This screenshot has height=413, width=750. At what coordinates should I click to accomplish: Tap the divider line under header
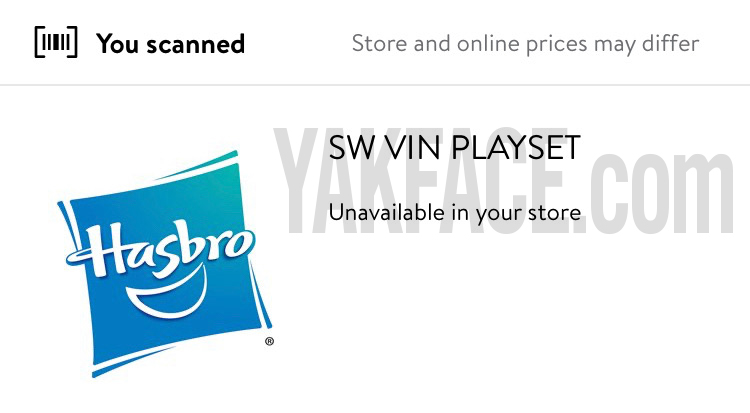(x=375, y=85)
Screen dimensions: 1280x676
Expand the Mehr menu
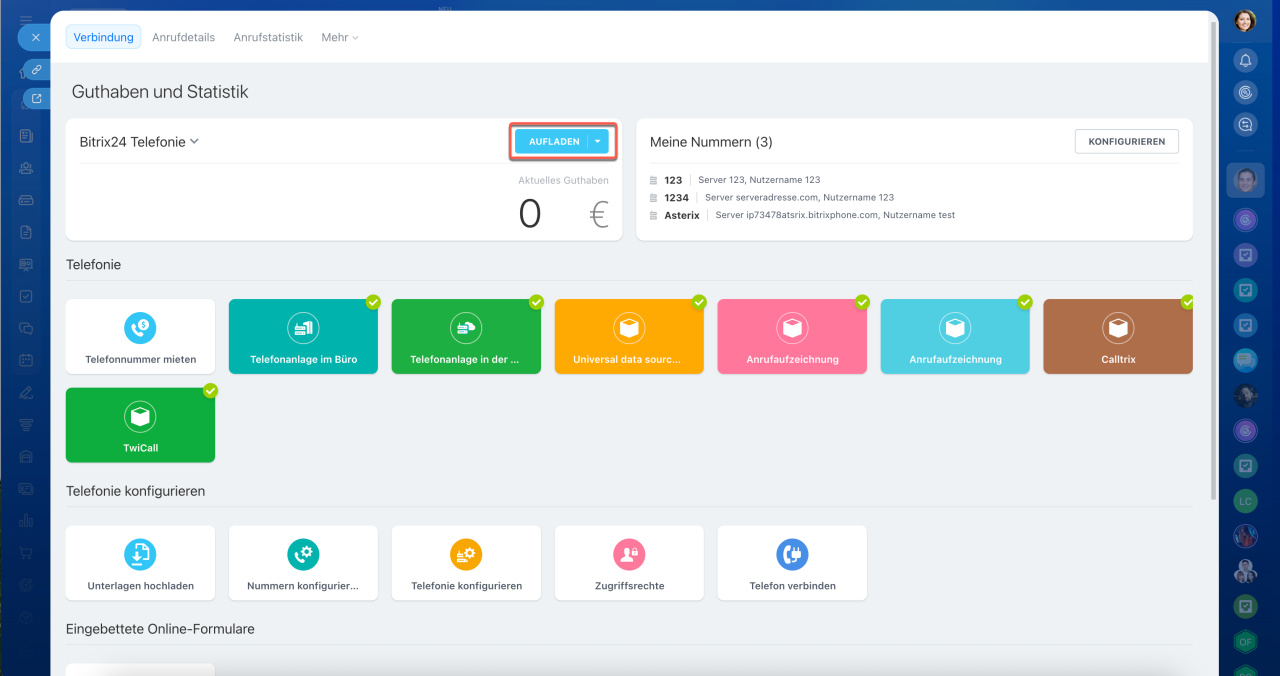(339, 37)
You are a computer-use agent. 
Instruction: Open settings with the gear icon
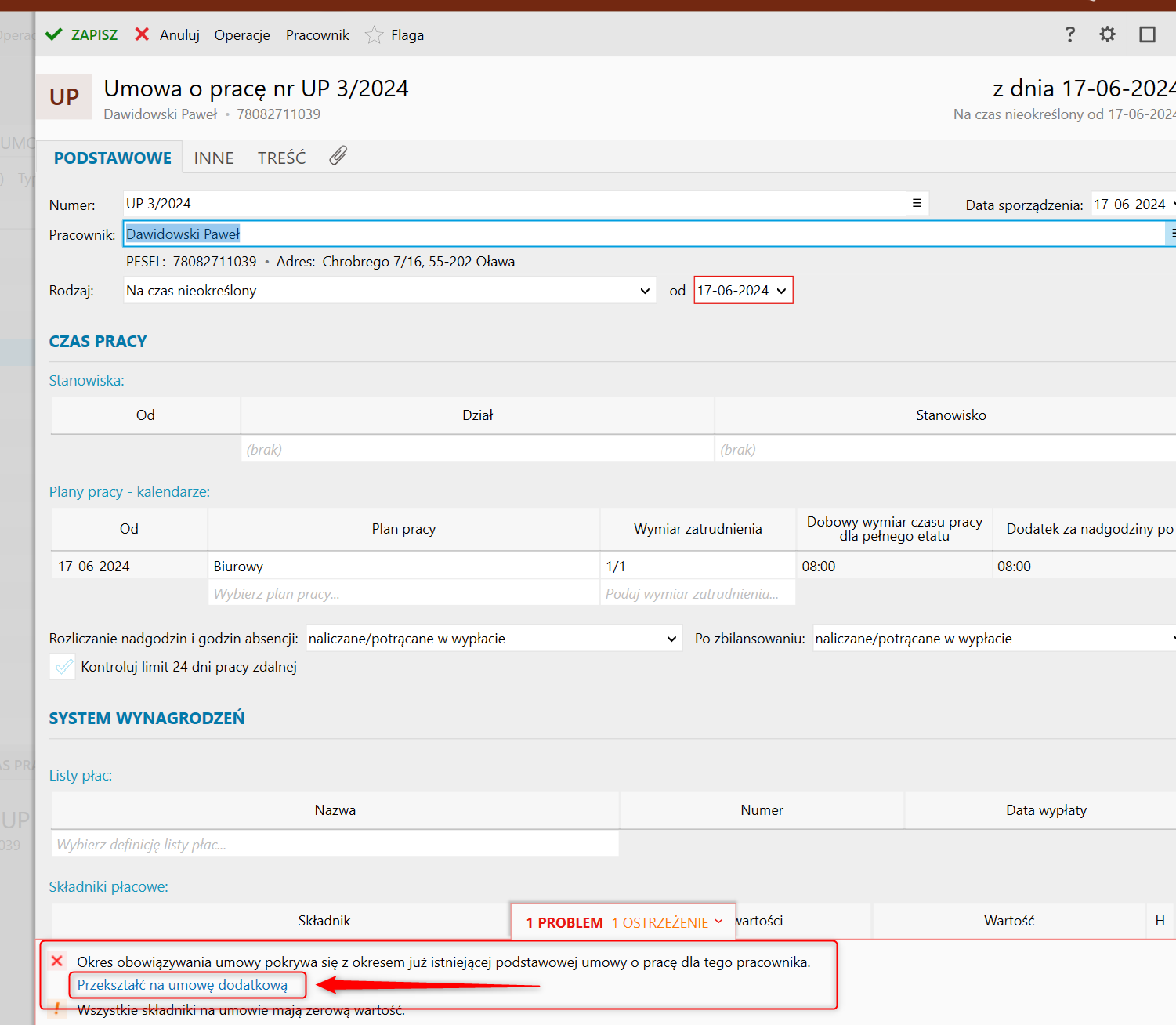coord(1107,34)
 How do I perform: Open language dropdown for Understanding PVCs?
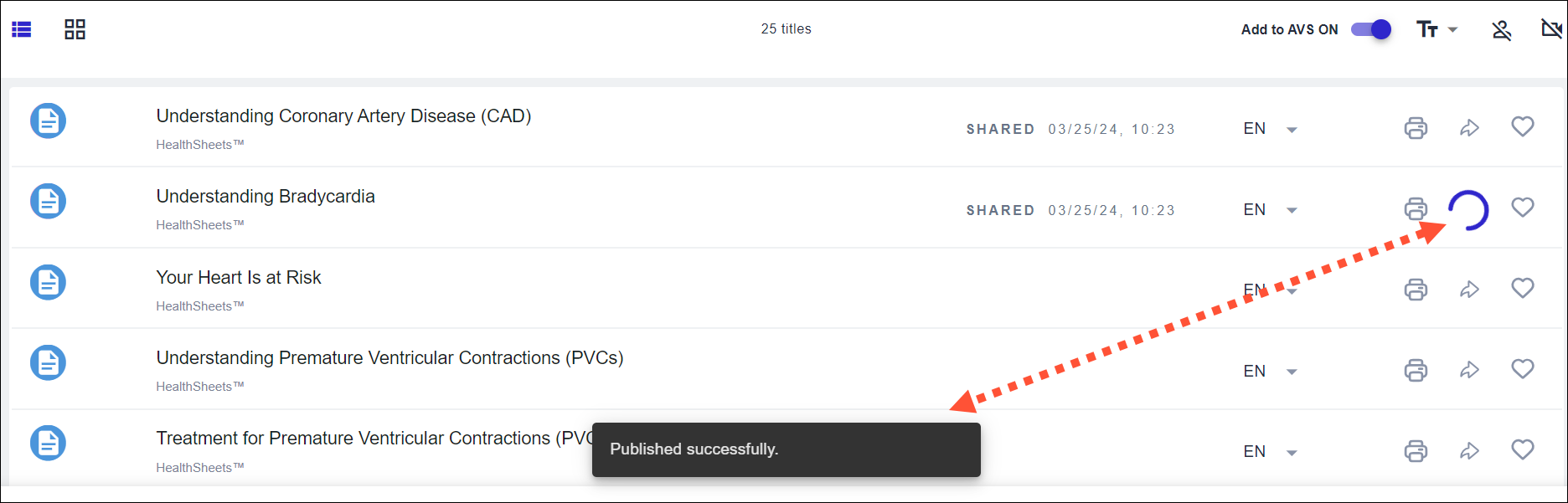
····················
■ Objective: Return every item above word for word, leaving out the pictures.

■ Output:
This screenshot has height=413, width=750. At what coordinates should I click to accomplish: Tap the divider line under header
(x=375, y=85)
Screen dimensions: 1280x676
Expand the Mehr menu
(339, 37)
You are a computer-use agent. 
Instruction: Open settings with the gear icon
coord(1107,34)
 How do I perform: Open language dropdown for Understanding PVCs?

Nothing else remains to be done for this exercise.